The film is also an example of how despite being limited by the idiosyncrasies of the characters and situations set in the first part, the modifications and adaptations can be simply wonderful and original under the careful pen of imaginative writers and the camera of a skilled director.
The film is funnier, yet the emotional search of the Panda`s roots and an evil, power-hungry villain makes it much darker than the original while also making it engaging for serious adults as well. Also, the metaphor of the film, against modernity and destructive science, is extremely serious and `adult`.
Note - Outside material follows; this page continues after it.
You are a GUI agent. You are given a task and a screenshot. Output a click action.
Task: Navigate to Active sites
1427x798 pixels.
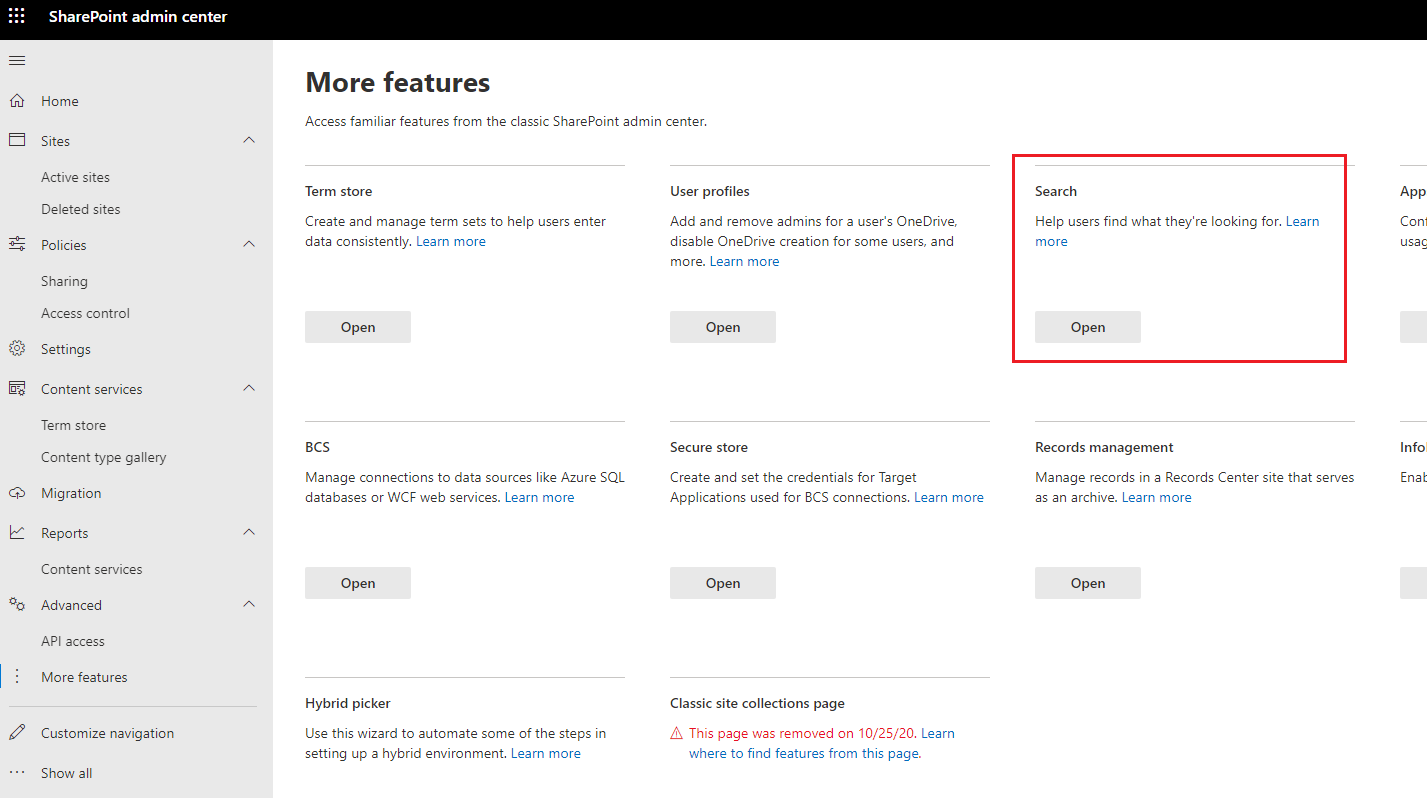[75, 176]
History tells us that the genesis of gunpowder, that changed the world, its politics and science, was in China. However, while the Chinese never went beyond using it for fun and fire works, it reached Europe through the Arabian traders.
Europe, and Christianity, was going through its dark age then and was engaged in a prolonged religious and economic war with Islam. What interestingly turned the tide in their favour was when the Europeans figured how to use gunpowder in guns. The rest as they say is history which saw Europe colonise most of the remaining world, including China.
"Kung Fu Panda 2" makes an allegory of the same in the form of Lord Shen (Gary Oldman) who, like the Europeans, figures out the use of gun powder in canons and sets out to destroy China itself. However, while unarmed Kung Fu fighters are able to prevent him in the film, the reality of what Europe did to the world with their new found power is much more destructive.
Besides your usual voiceover, the film also features the voices of some other martial arts favourites, include Jean-Claude Van Damme and Jackie Chan to the delight of martial arts fans.
The force is definitely stronger with this sequel that expands upon the vistas of the original and whose end foretells another instalment. In itself, it is a film not to be missed by young and old alike.